Question

If the sum of first m terms of an AP is \[2{m^2} + 3m\], then find the second term.

Answer 1

Hint: In order to find the second term, we will substitute the value of \[m\]by one and two. Then we get the first term and the sum of first and second terms respectively. Next by subtracting the first term from the sum we get the second term.

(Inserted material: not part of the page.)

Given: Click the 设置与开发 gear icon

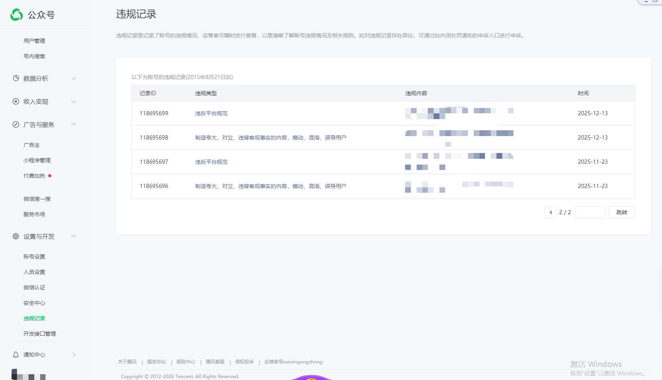Looking at the screenshot, I should click(x=16, y=236).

Complete step by step answer:
Let us consider the sequence as ${t_1},{t_2},{t_{3,...}}$
As an initial step, we will find the first term of the series by using the given sum. Then we will proceed.
It is given that, the sum of \[m\]terms of AP are,
\[{S_m} = 2{m^2} + 3m\]
Substitute \[m = 1\] in the given sum to find the first term we get,
\[{S_1} = 2{(1)^2} + 3(1) = 5\]
Here \[{S_1}\]is nothing but the first term of the sequence${t_1}$.
So, the first term of the sequence is \[{t_1} = 5\].
To find the second term we should find the sum of two terms, so
Again, substitute \[m = 2\]in the given sum we get,
\[{S_2} = 2{(2)^2} + 3(2) = 14\]
It implies the sum of first term and second term is \[14.\]
So,
\[{t_1} + {t_2} = 14\]
Initially we have found that \[{t_1} = 5\]
Substitute the value of first term that is \[{t_1}\] in the above equation we get,
${t_2} = 14 - {t_1}$
\[{t_2} = 14 - 5 = 9\]
Hence we have found that the second term \[{t_2}\] is 9.
Hence,
The first term and second term of the given AP series are \[5\] and \[9\] respectively.

Note: The general form of arithmetic progression is,
\[a,(a + d),(a + 2d),...[a + (n - 1)d]\], where, \[a,d\] are known as the initial term and common difference.
Then the sum of nth terms is given by the formula,
\[{S_n} = \dfrac{n}{2}[2a + (n - 1)d]\].